Most successful businesses acknowledge one particularly dynamic figure in their history; and for Job's it was H.A. Roberts. He was born in 1883, the year after the move to Vicarage Road; but when he grew up he did not meekly follow in his mother's footsteps. While his elder brother went into the Navy, reaching the rank of Rear-Admiral, he joined the Army, went to Australia with the Queen's Own Regiment, married, produced a family, became a stockbroker, studied at the Royal Veterinary College, and then set up his own bakery business at Raynes Park.

In 1919, at the age of 36, he became 'The Guv'nor' of Job's Dairy; and it is no exaggeration to say that the company never looked back.

The firm became a limited company in the same year, and Louisa Job had a seat on the board; but the power to shape the future now lay with her son, and he tackled the task with energy and flair.

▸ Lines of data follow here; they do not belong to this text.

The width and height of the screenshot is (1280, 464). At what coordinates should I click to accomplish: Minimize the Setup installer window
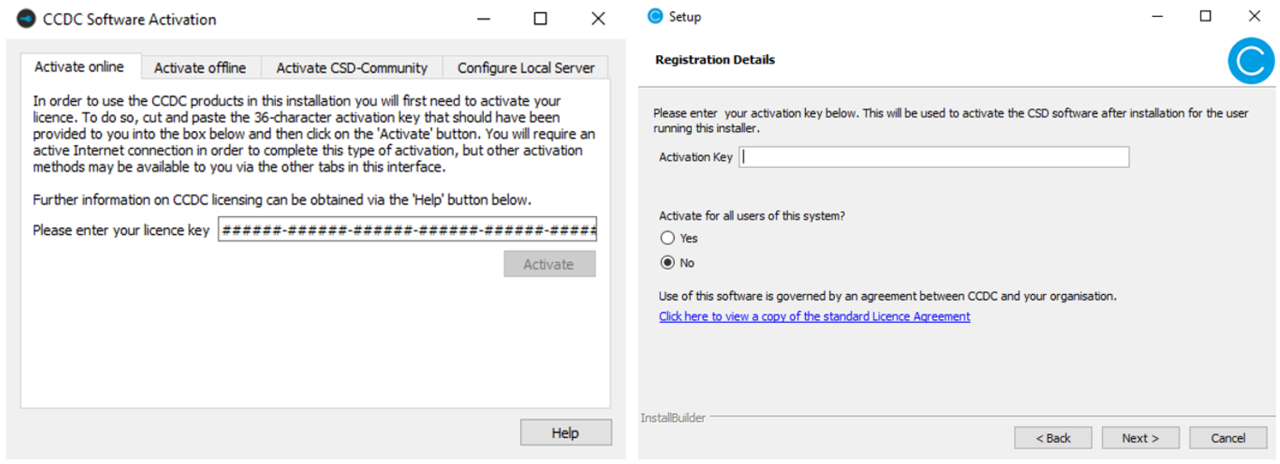(x=1158, y=16)
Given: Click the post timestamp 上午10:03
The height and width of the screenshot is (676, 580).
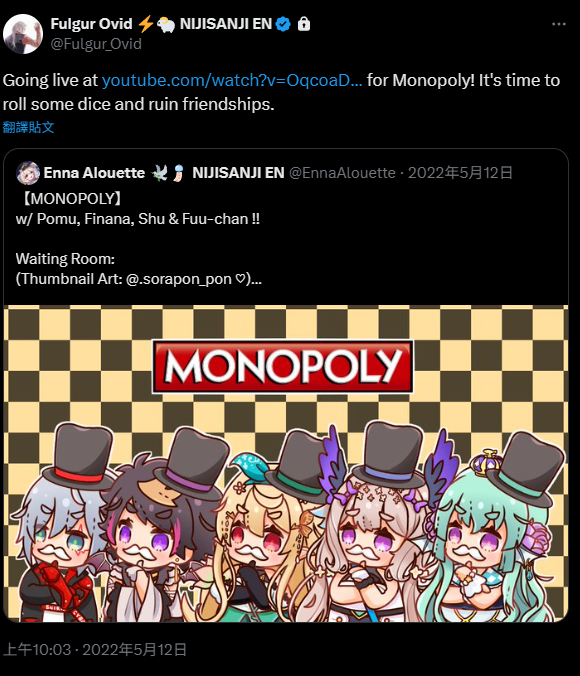Looking at the screenshot, I should click(x=37, y=650).
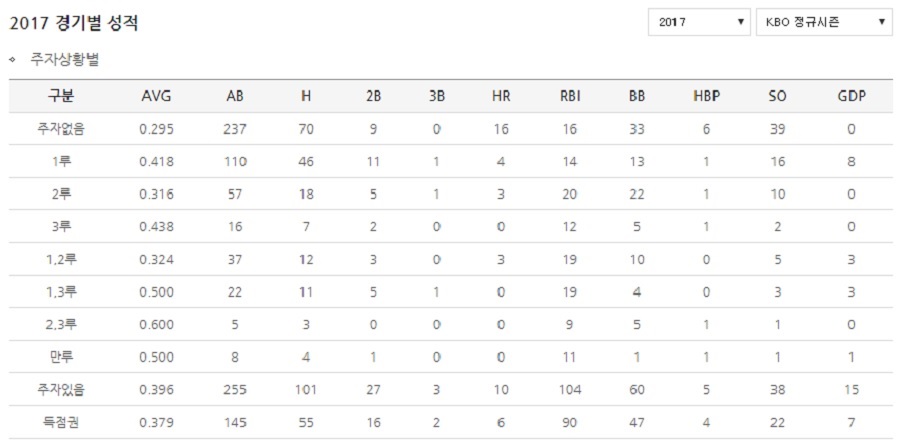
Task: Select the 주자없음 row label
Action: (60, 130)
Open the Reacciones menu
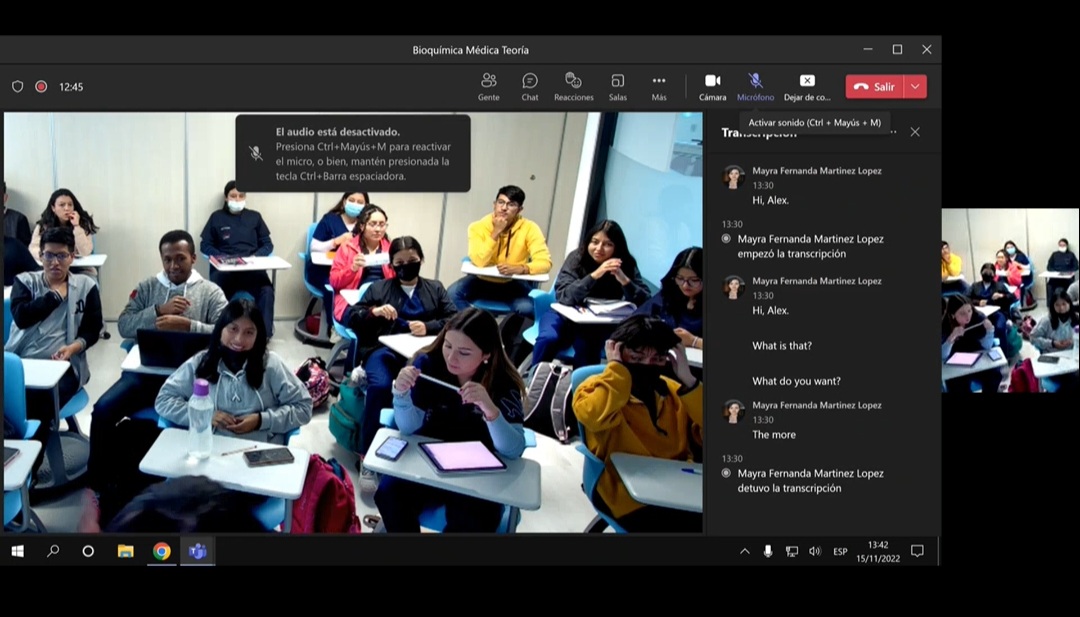1080x617 pixels. tap(573, 86)
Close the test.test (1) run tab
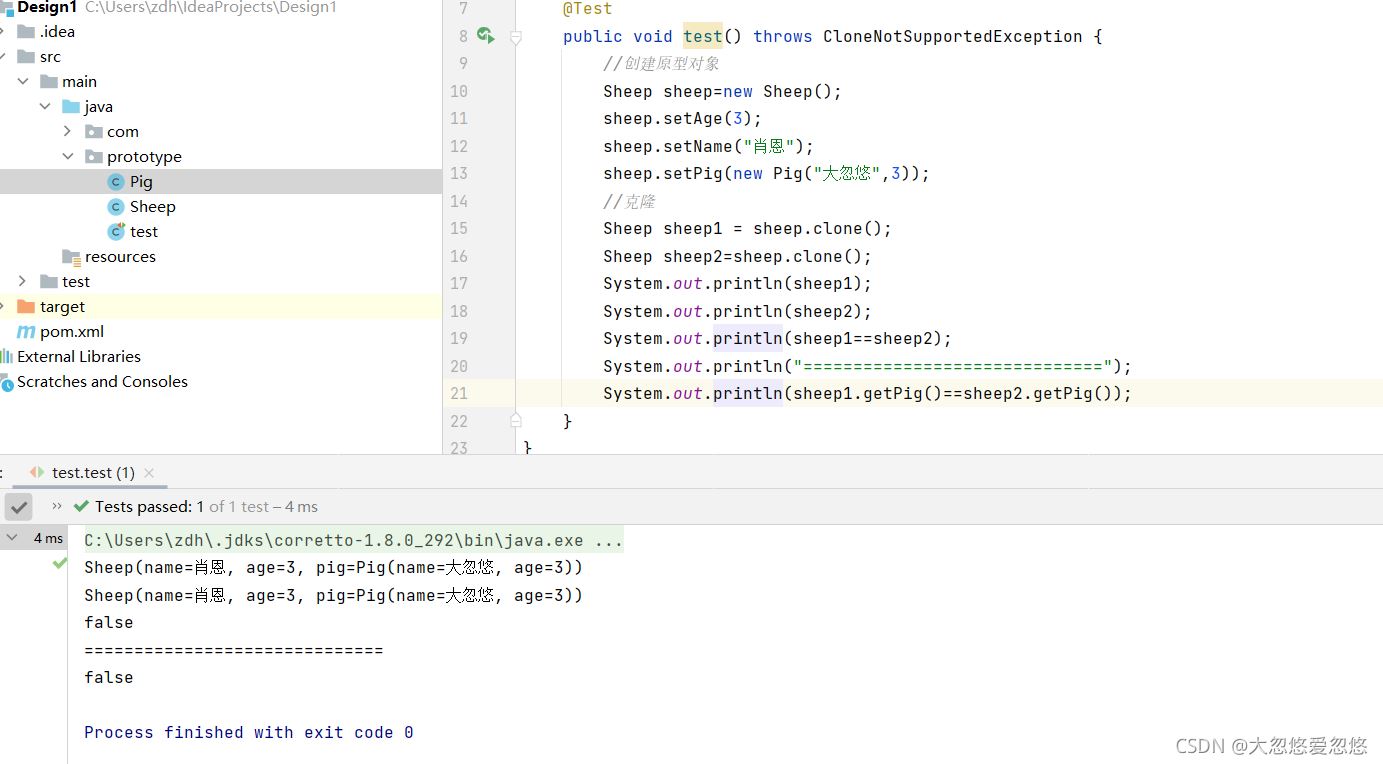Screen dimensions: 1383x764 pyautogui.click(x=149, y=473)
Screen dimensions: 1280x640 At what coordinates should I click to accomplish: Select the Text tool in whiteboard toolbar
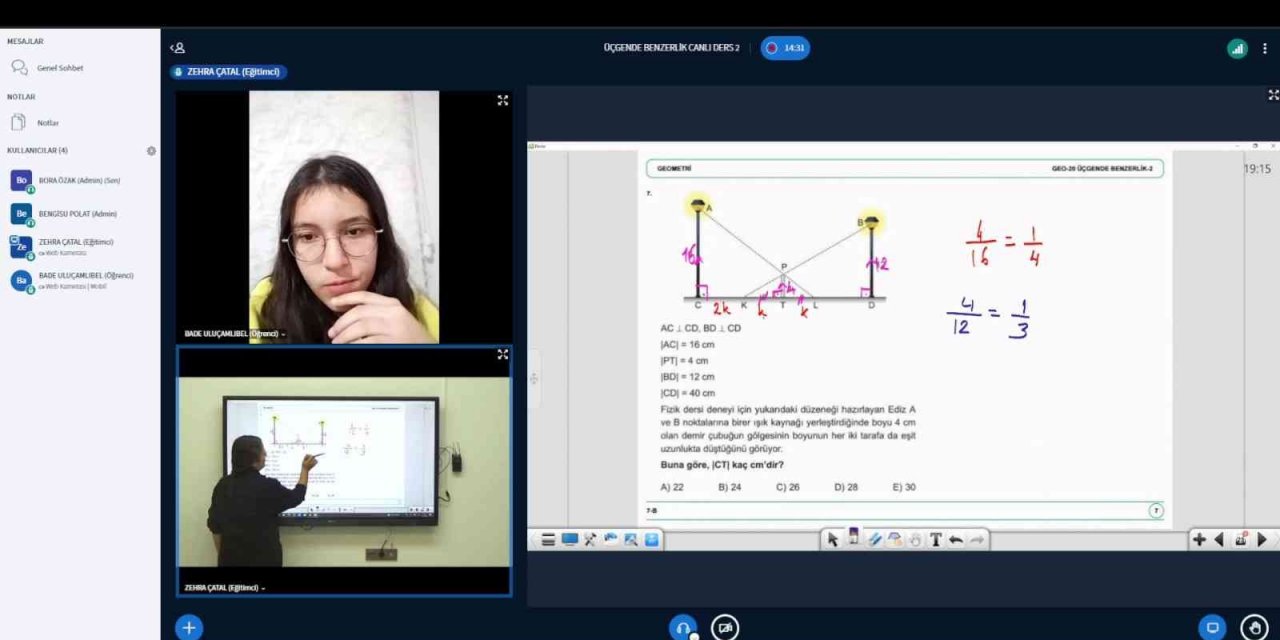936,540
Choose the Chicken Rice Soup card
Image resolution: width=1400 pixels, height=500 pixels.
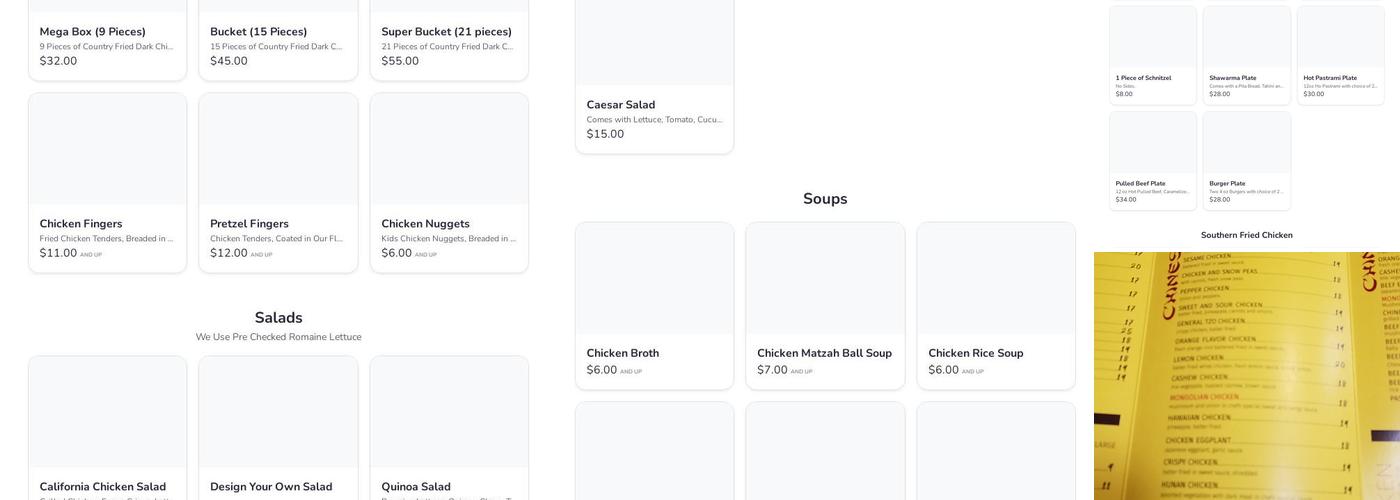click(x=996, y=305)
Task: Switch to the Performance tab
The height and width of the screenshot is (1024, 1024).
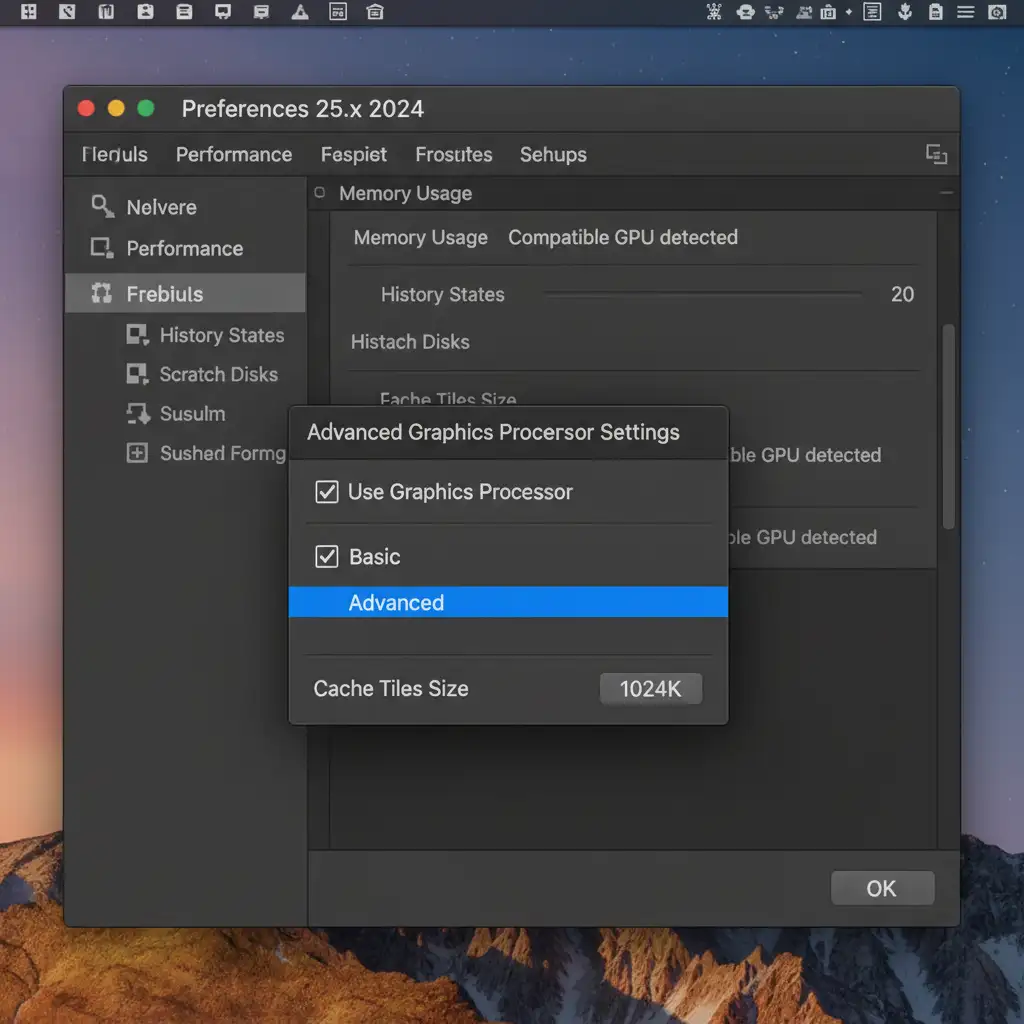Action: click(234, 155)
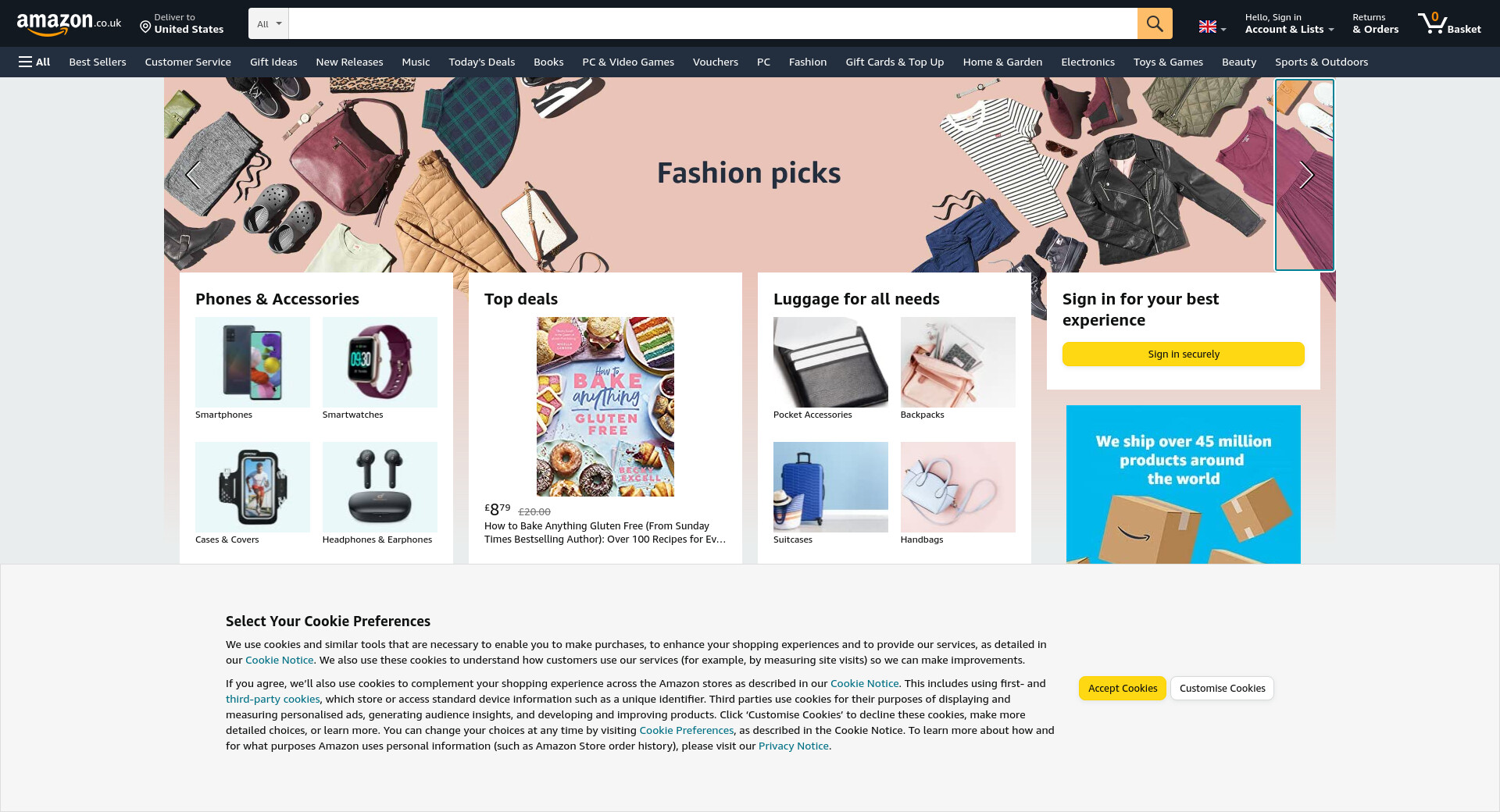Open the Cookie Preferences link
Image resolution: width=1500 pixels, height=812 pixels.
tap(686, 730)
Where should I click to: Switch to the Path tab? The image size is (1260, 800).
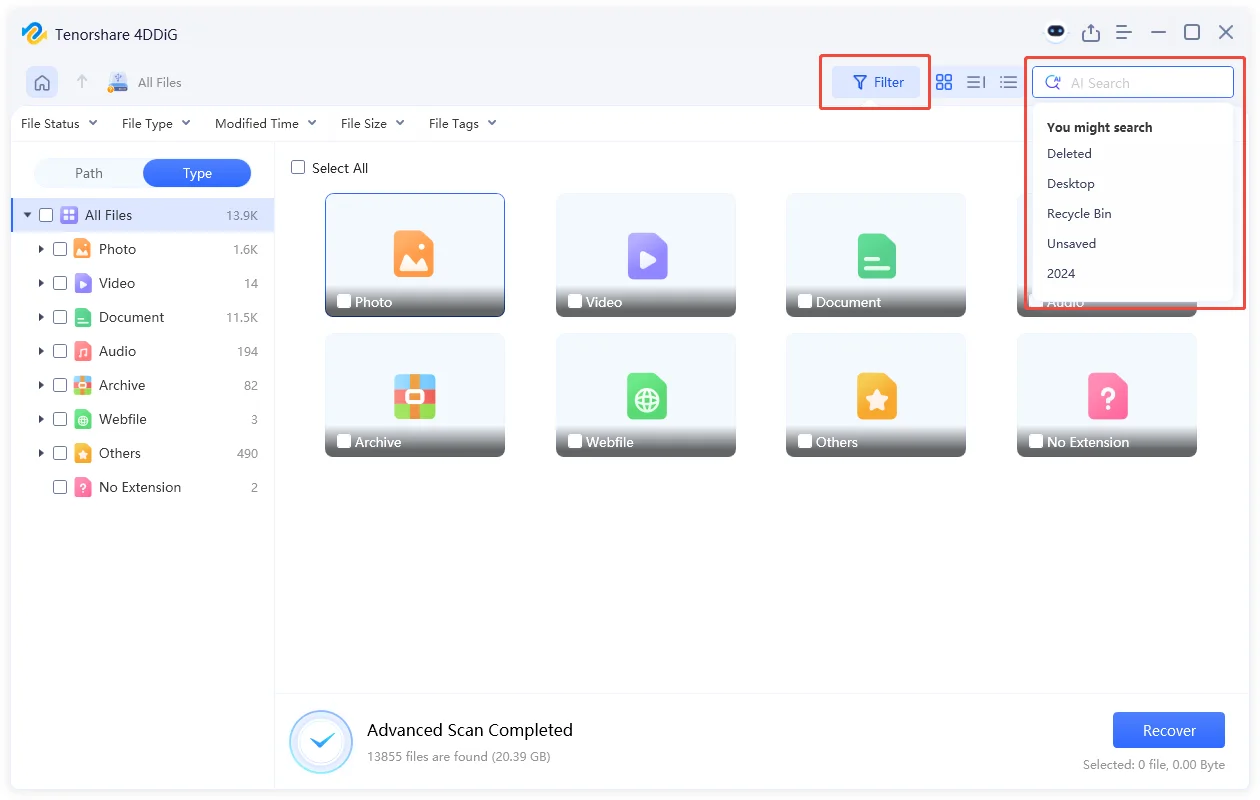(x=87, y=172)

Expansion in those days of innumerable small dairies, all fighting for the custom of one street, was not easy; but it could be done, with the necessary combination of effrontery and hard work; and by 1928 the Teddington Dairy had half-a-dozen retail branches and was selling 2000 gallons of milk a day, collected from 42 farms


In the same year a small laboratory was installed and placed under the supervision of a young bacteriologist, Barbara Fischer, from Dr Stenhouse William's National Institute for Research in Dairying. 'The lab' Miss Fischer wrote later, 'was draughty and not too light, but I thought it was wonderful and it was very well equipped.'

For a comparatively small dairy to have it's own laboratory in 1928 was as rare as for a small dairy to have a pasteurising plant in 1912; and it was not there for ornament. From it's work sprang directly the bonus scheme for farmers who produced the best and purest milk.

Barbara Fischer was no backroom boffin and much of her time was spent at the farms which supplied the dairy, remonstrating with farmers whose notions of hygiene was non-existent, and convincing them that their milk was, to put it bluntly, filthy. Her work laid the foundation for the claim that Job's sold better milk than their competitors.

Today the pioneering work is done, and the personal contact with the farmers has consequently lapsed; but the laboratory, under her successor, Jean Allin, continued to flourish for many years, keeping a daily check on every batch of milk that comes into the dairy, as well as on the equipment of the dairy itself.

In 1928 also, a 3-way batch pasteurising plant was installed at Teddington. To launch it, H.A. Roberts secured the presence of an emigree Russian princess; a publicity stunt which was characteristic of him. He has an equal, and equally modern grasp of what is now called 'communication', and in February 1929 he started a house magazine, waggishly entitled The Book of Job, designed to tell his 'family' what was going on. It was published regularly up until the company was sold in 1987.

It wasn't long before the premises at Teddington were becoming too cramped; and in the same year - 1929 - a site for a new dairy was bought at Hanworth. The new site was to be "on high gravel ground, situated in open country, not overlooked by other buildings, and where we shall always get the maximum amount of fresh air" as 'The Guv'nor' described it in the magazine.

So much for prophecy!

Douglas, his elder son, joined the company in time to help with the planning of the new building which his father referred to as his 'Palace of Health'. By autumn of 1930 it was complete - at a cost of £26,000 - and in production.

It was officially opened by Lord Iveagh on the 13th may 1931; and within three years it was handling 5000 gallons of milk a day. Louisa Job, then 82, was at the ceremony.

opening ceremony opening ceremony
Louisa Job celebrates the opening of Hanworth
Milk was very much the order of the day!

It all must have seemed a long, long way from the cows behind the shop in Teddington, and a just fulfillment for all those years of driving hard work. Sadly Louisa died three years later, at the grand age of 85.

Much was added to Hanworth Plant over the next 30 years, and a separate office block was built just across the road in 1959, remembered fondly as 'Job's Hall'. But this was nothing on the scale of what was to come.